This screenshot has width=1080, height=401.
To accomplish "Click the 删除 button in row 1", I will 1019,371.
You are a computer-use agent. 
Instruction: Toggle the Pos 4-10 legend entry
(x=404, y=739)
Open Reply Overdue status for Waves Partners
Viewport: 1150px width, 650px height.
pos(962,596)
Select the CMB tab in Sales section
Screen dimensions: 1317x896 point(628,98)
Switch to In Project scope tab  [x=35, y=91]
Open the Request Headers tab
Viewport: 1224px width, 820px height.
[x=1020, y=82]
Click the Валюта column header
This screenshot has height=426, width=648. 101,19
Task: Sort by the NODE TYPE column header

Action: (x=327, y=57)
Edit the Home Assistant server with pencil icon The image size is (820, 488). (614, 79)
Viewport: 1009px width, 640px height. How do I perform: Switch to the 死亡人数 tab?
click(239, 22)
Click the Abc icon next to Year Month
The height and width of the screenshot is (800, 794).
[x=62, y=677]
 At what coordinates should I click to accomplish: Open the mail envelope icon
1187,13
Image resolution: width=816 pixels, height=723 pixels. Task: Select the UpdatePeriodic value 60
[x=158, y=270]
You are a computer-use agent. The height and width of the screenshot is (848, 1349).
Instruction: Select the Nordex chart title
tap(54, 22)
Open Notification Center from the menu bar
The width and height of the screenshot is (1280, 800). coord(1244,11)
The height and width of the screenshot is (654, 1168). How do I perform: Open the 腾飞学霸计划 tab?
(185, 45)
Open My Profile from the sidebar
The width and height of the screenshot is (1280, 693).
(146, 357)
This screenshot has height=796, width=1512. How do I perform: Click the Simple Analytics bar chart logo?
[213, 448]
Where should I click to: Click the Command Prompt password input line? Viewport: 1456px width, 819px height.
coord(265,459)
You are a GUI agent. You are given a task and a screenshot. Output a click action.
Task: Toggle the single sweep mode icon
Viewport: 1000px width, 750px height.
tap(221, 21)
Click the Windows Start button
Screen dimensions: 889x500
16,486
******************************
Exercise objective | Please copy all of the lines above exactly as they appear.

Result for this task |
This screenshot has width=1080, height=401.
To accomplish "Click the 删除 button in row 1", I will 1019,371.
You are a computer-use agent. 
Instruction: Toggle the Pos 4-10 legend entry
(x=404, y=739)
Open Reply Overdue status for Waves Partners
Viewport: 1150px width, 650px height.
pos(962,596)
Select the CMB tab in Sales section
Screen dimensions: 1317x896 point(628,98)
Switch to In Project scope tab  [x=35, y=91]
Open the Request Headers tab
Viewport: 1224px width, 820px height.
[x=1020, y=82]
Click the Валюта column header
This screenshot has height=426, width=648. 101,19
Task: Sort by the NODE TYPE column header

Action: (x=327, y=57)
Edit the Home Assistant server with pencil icon The image size is (820, 488). (614, 79)
Viewport: 1009px width, 640px height. How do I perform: Switch to the 死亡人数 tab?
click(239, 22)
Click the Abc icon next to Year Month
The height and width of the screenshot is (800, 794).
[x=62, y=677]
 At what coordinates should I click to accomplish: Open the mail envelope icon
1187,13
Image resolution: width=816 pixels, height=723 pixels. Task: Select the UpdatePeriodic value 60
[x=158, y=270]
You are a computer-use agent. The height and width of the screenshot is (848, 1349).
Instruction: Select the Nordex chart title
tap(54, 22)
Open Notification Center from the menu bar
The width and height of the screenshot is (1280, 800). coord(1244,11)
The height and width of the screenshot is (654, 1168). How do I perform: Open the 腾飞学霸计划 tab?
(185, 45)
Open My Profile from the sidebar
The width and height of the screenshot is (1280, 693).
(146, 357)
This screenshot has height=796, width=1512. How do I perform: Click the Simple Analytics bar chart logo?
[213, 448]
Where should I click to: Click the Command Prompt password input line? Viewport: 1456px width, 819px height.
coord(265,459)
You are a GUI agent. You are given a task and a screenshot. Output a click action.
Task: Toggle the single sweep mode icon
Viewport: 1000px width, 750px height.
tap(221, 21)
Click the Windows Start button
Screen dimensions: 889x500
16,486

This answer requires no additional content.